# PASSAGE PROVIDED
------------
Prologue: Violence against women is a bad thing, and it’s still bad even when, as the article below points out, it used to be far worse. We should be trying hard to lower rates of violence, by finding good solutions and implementing them with urgency. As part of this, we should understand just what we’re dealing with – which is what this series of posts tries to do.
This is my second post on Australian male violence against women. Back in early 2024, I posted here on Troppo about what some community groups argued was an “epidemic” of male violence. 2024 had seen a rise in the number of women killed in intimate partner violence, and 2023-24 was already shaping up to be worse. As community groups voiced their concern, news media focused on the issue for several weeks. South Australia called a Royal Commission.
Some 18 months on, it’s worth seeing what has happened to those statistics.
And the news is terrific. After two years of rises, 2024-25 brought a huge 35% fall in the rate of intimate partner homicide against women. This fall is shown at the right-hand bottom corner of the graph below. See an interactive version here.
------------
# EXCERPTED RECORDS
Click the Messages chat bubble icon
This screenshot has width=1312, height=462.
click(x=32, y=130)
------------
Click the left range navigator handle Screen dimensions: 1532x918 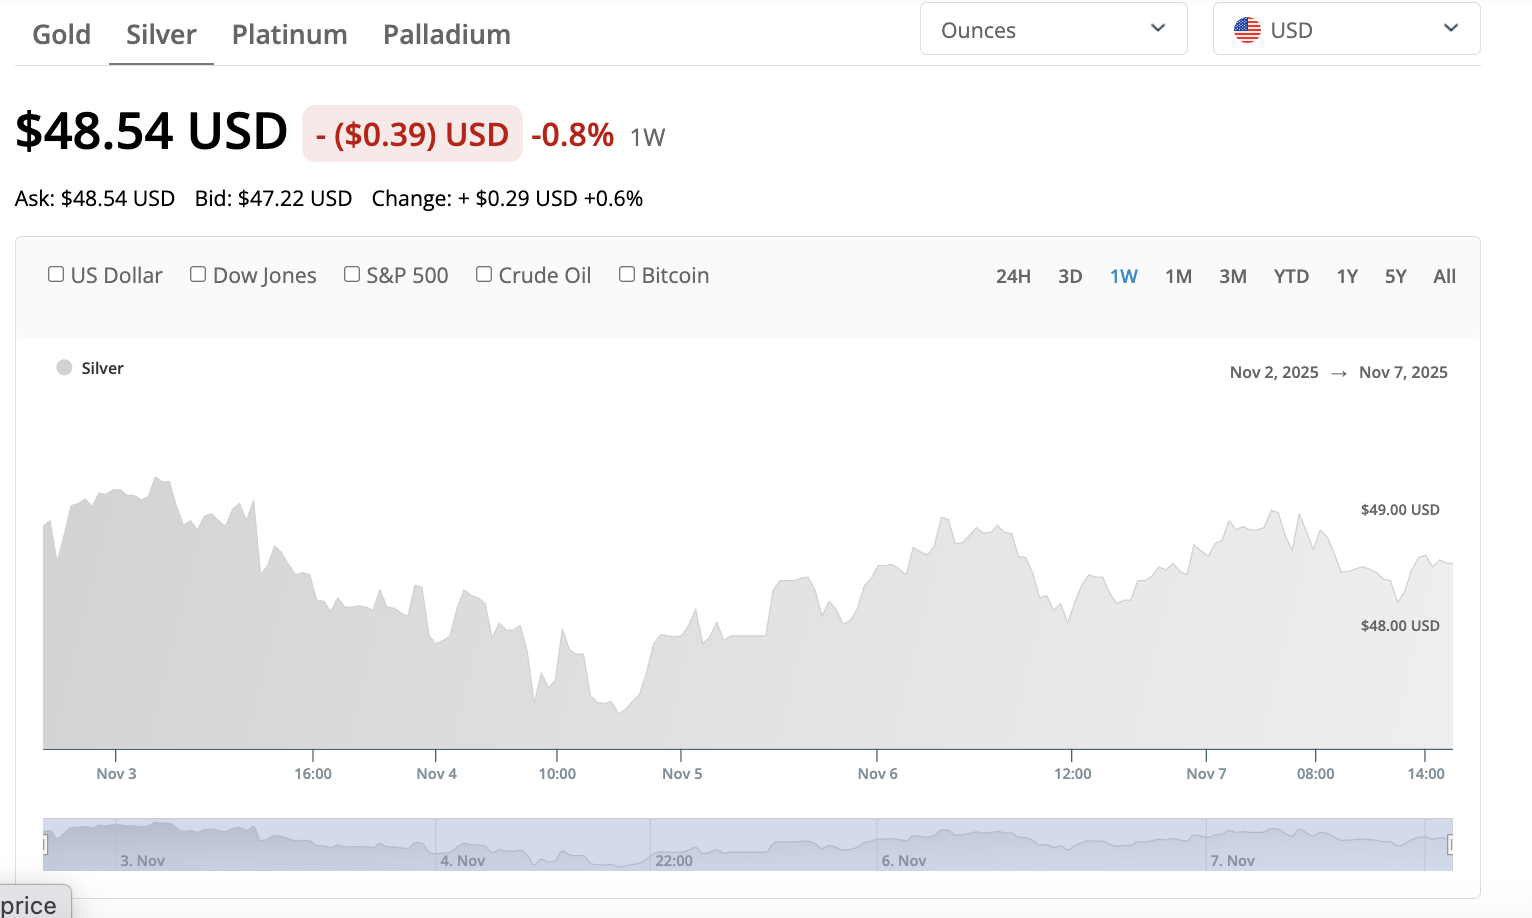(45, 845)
------------
# ACTIVITY LIST
**1)** Please answer these questions from the post on male violence against women:
(a) Which state called a Royal Commission?
(b) By how much did the rate of intimate partner homicide against women fall in 2024-25?
(c) On what site did the author post about the issue in early 2024?
**2)** Extend the post on male violence against women, beginning after its final sentence.

# ANSWERS TO THE EXERCISE
**1)**
(a) South Australia
(b) 35%
(c) Troppo

**2)**
In percentage terms, this is the biggest recorded single-year fall in intimate partner homicide against women in Australian history (the records go back to 1989-90). We’re now back down near the all-time lows of 2020-2022 – a period when COVID lockdowns may have been making the figures look misleadingly good (though we’ll probably never know for sure).
Did Australia celebrate that “historic fall”? Did community groups put out press releases congratulating Australia on slashing this most reliable and most awful of all domestic violence metrics? Did the media announce this biggest fall in the history of our figures?
No, there was no celebration; there were no press releases or media stories that I could find.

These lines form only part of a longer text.